Task prompt: Recast the records, from the line with "FLOWER FLOWER (YUI) - Toumei" through the end of the records, as a Markdown table with the columns "Row" and "Line". Leave out the pictures and any blank lines.

[Data items]
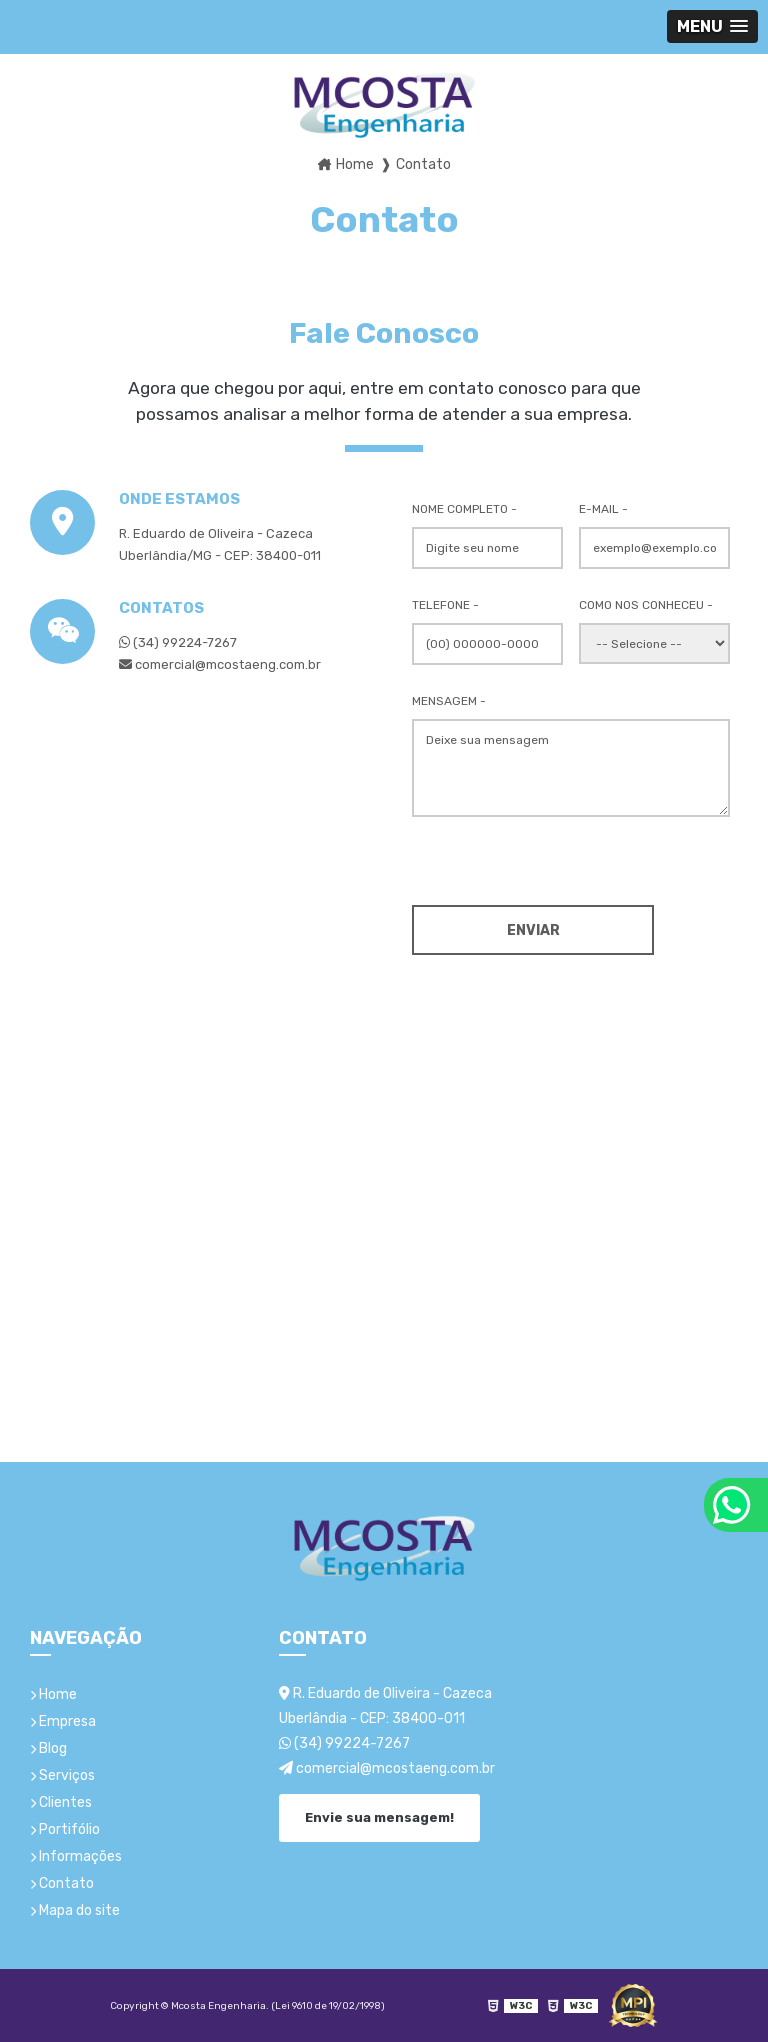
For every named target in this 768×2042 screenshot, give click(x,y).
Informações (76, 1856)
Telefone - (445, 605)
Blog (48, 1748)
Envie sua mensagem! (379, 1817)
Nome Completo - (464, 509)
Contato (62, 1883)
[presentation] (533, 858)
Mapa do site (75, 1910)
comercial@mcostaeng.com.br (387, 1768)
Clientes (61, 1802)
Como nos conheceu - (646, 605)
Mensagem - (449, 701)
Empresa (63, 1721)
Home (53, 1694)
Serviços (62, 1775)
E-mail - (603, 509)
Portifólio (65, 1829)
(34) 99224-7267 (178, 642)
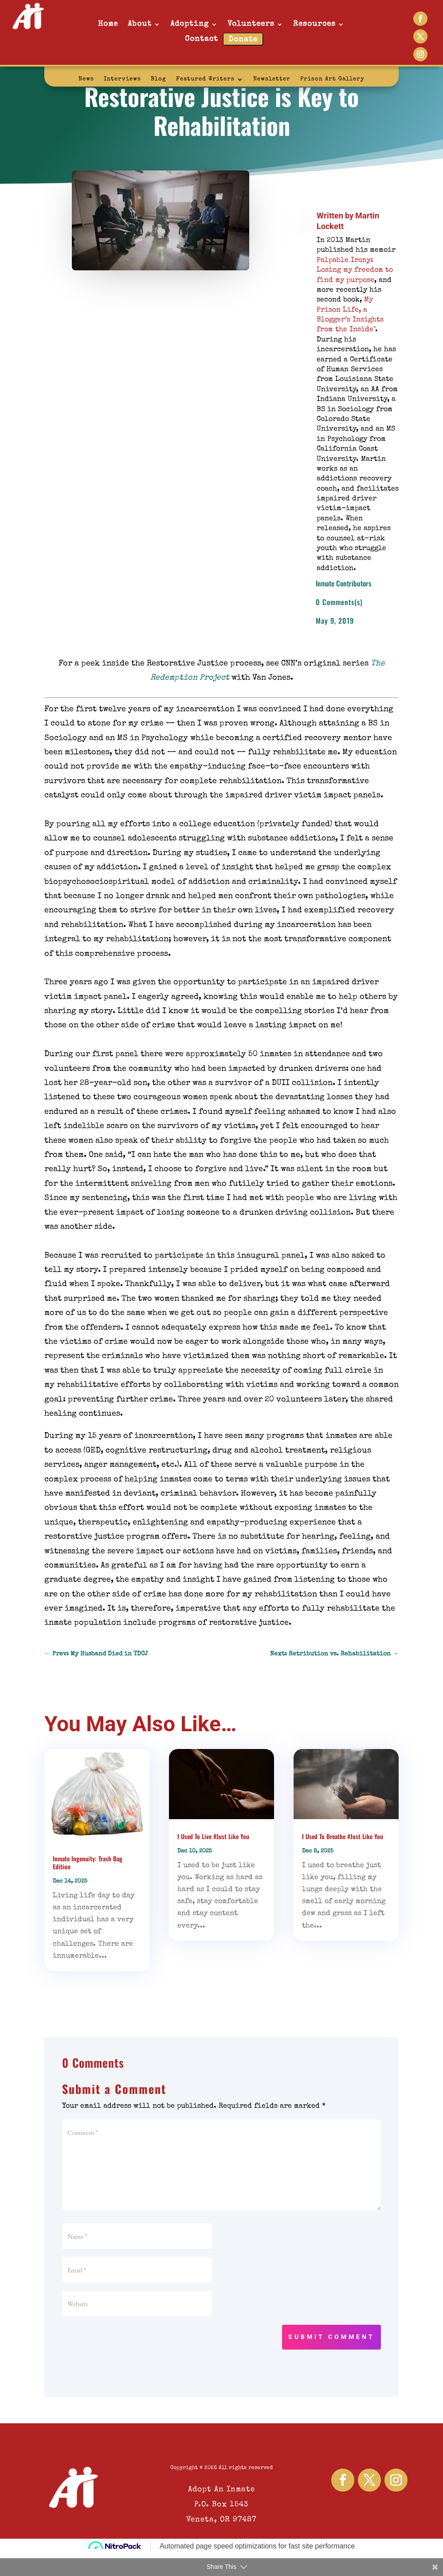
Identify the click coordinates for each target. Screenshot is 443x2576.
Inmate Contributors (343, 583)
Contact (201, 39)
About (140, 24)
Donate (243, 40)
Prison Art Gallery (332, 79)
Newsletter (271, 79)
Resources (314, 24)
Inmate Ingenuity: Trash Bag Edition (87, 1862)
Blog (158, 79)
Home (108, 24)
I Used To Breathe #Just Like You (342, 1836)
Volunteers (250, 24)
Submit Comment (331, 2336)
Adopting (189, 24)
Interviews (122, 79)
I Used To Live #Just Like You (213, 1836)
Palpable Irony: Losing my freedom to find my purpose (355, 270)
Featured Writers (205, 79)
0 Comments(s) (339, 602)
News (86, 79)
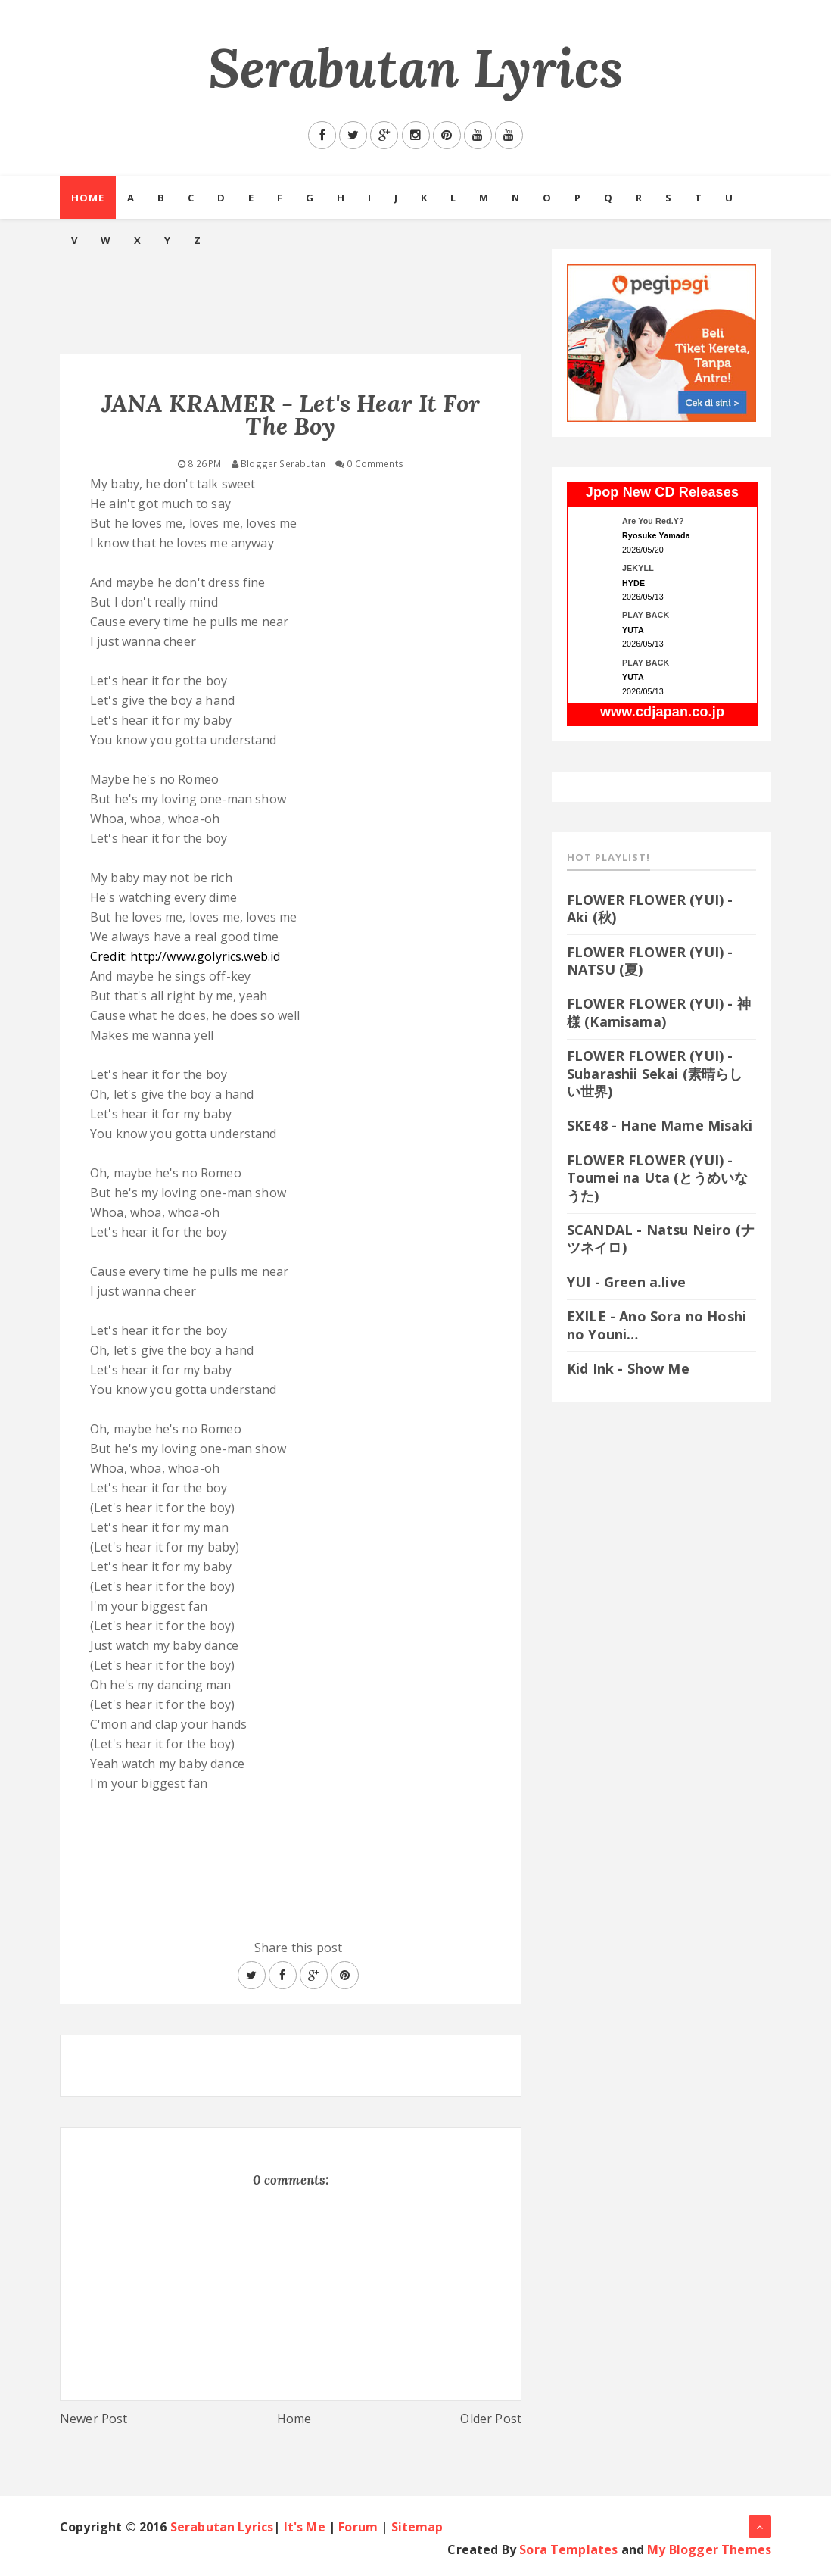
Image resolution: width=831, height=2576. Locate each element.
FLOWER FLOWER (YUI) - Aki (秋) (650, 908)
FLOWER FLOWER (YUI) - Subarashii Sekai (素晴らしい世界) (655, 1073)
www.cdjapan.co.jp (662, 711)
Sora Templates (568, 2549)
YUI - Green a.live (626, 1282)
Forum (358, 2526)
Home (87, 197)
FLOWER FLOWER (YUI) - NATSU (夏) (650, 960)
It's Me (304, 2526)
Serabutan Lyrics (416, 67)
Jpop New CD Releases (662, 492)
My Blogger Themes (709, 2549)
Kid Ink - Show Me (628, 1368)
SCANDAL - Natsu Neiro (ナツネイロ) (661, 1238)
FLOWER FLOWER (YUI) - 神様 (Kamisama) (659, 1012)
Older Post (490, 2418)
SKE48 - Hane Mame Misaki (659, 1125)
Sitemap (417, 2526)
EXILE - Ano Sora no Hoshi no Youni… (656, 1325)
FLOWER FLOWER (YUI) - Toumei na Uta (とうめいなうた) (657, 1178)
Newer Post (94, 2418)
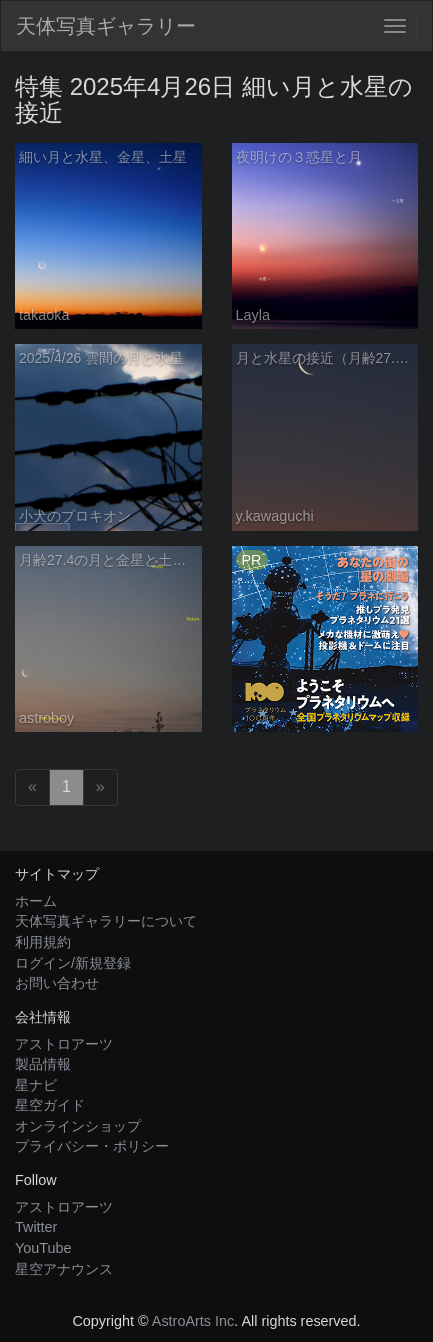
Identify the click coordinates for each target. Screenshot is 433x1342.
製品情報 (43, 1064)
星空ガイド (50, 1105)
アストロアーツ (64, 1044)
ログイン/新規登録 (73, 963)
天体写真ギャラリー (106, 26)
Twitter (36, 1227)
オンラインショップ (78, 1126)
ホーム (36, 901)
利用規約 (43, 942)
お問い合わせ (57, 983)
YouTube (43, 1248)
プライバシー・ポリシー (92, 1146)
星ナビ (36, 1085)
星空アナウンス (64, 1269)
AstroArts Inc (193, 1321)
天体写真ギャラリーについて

Response to this task:
| Row | Line |
|---|---|
| 1 | FLOWER FLOWER (YUI) - Toumei na Uta (とうめいなうた) (657, 1178) |
| 2 | Newer Post (94, 2418) |
| 3 | Identify the click coordinates for each target. Screenshot is 433x1342. |
| 4 | 製品情報 (43, 1064) |
| 5 | 星空ガイド (50, 1105) |
| 6 | アストロアーツ (64, 1044) |
| 7 | ログイン/新規登録 (73, 963) |
| 8 | 天体写真ギャラリー (106, 26) |
| 9 | Twitter (36, 1227) |
| 10 | オンラインショップ (78, 1126) |
| 11 | ホーム (36, 901) |
| 12 | 利用規約 (43, 942) |
| 13 | お問い合わせ (57, 983) |
| 14 | YouTube (43, 1248) |
| 15 | プライバシー・ポリシー (92, 1146) |
| 16 | 星ナビ (36, 1085) |
| 17 | 星空アナウンス (64, 1269) |
| 18 | AstroArts Inc (193, 1321) |
| 19 | 天体写真ギャラリーについて |